Enter the pangenome, a map that tackles one of the key limitations of the first iteration – namely, its lack of diversity, as most of the sequencing was done on DNA from one American male with European and African ancestry. It also covered around 92% of genetic material, with the remainder uncharted.
The first draft of the pangenome fills in those missing sections of the map, but also covers distinct genomes from 47 individuals from a diverse range of ancestries from all continents in the world, with the exception of Antarctica.
There’s more to come as well, with the researchers behind the effort planning to increase the number to 350 individuals by the middle of next year, and extend the work even further through collaborations with scientific organisations around the world.
The payoff will be the ability to “accelerate clinical research by improving our understanding of the link between genes and disease traits,” according to Yale University scientist Wen-Wei Liao, co-first author of the paper.
That, in turn, could lead to new therapies that will be effective for a wider range of people and diagnostics that will work regardless of an individual's racial or ethnic heritage. The work ties in with other initiatives, for example, trying to ensure that a higher diversity of subjects are recruited into clinical trials.
The pangenome project – published in the journal Nature – relies on the use of advanced computational techniques to align the various genome sequences from the subjects, coming up with a map that represents many different versions of the human genome sequence at the same time, and according to the researchers covers more than 99% of the genome with more than 99% accuracy.
By numbers alone, it adds 119 million base pairs – the building blocks of DNA – to the library of 3.2 billion previously known base pairs that make up the human genome.
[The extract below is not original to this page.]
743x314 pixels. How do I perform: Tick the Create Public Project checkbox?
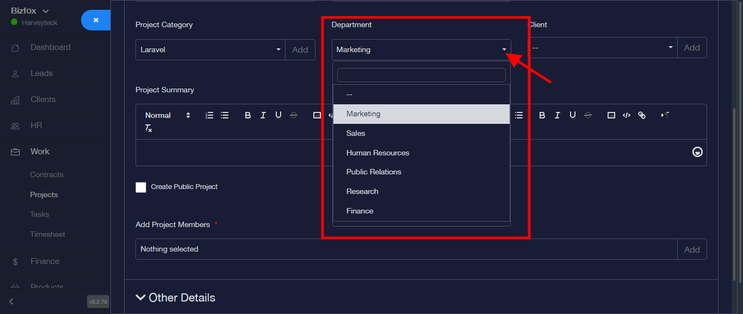pos(141,187)
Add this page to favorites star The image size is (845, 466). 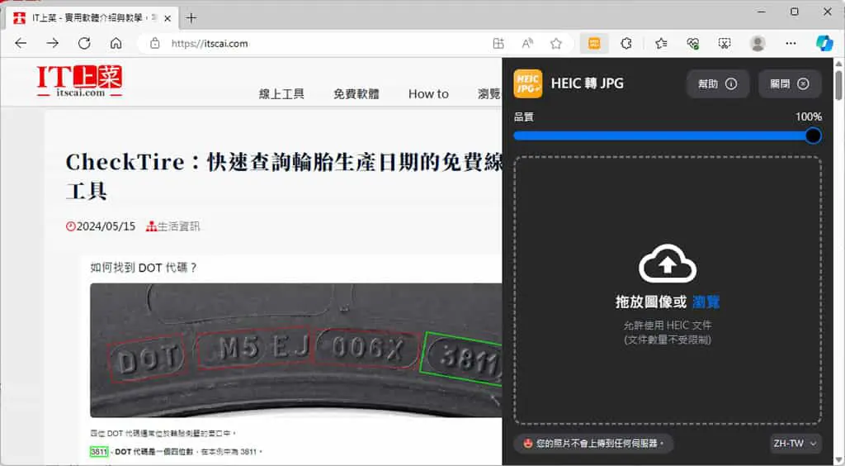tap(556, 43)
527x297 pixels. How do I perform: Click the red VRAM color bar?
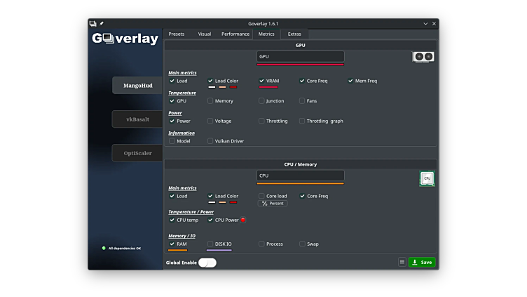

Crucially, it will also allow researchers to identify larger genomic variants called structural variants more accurately, thanks in part to advances in long-read DNA sequencing, technology which can read longer stretches of the DNA at a time.
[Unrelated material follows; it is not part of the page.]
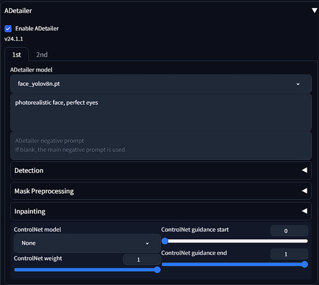Click the ADetailer negative prompt field
Viewport: 319px width, 285px height.
(x=161, y=146)
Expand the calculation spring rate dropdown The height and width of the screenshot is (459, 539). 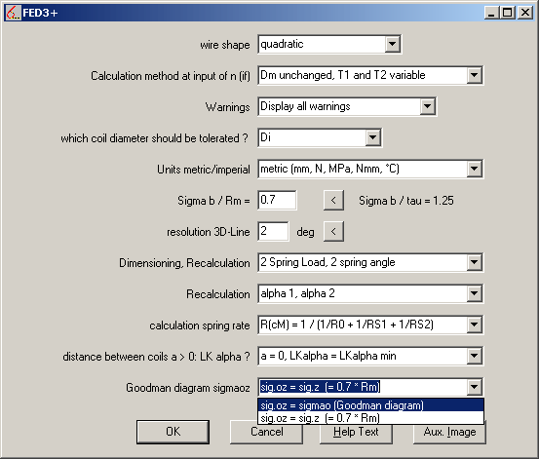coord(474,325)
Structural variants are important to molecular biology and medicine, as they play a role in various diseases and regulation of gene expression, amongst many other functions.
Mobin Asri of the University of California Santa Cruz, also co-first author of the paper, said the pangenome will make it possible to “find variants that were not identified using previous methods that depend on linear reference sequences.”
“Basic researchers and clinicians who use genomics need access to a reference sequence that reflects the remarkable diversity of the human population,” said Eric Green, director of the National Human Genome Research Institute (NHGRI) in the US that funded the work.
“This will help make the reference useful for all people, thereby helping to reduce the chances of propagating health disparities,” he added.
“Creating and enhancing a human pangenome reference aligns with NHGRI’s goal of striving for global diversity in all aspects of genomics research, which is crucial to advance genomic knowledge and implement genomic medicine in an equitable way.”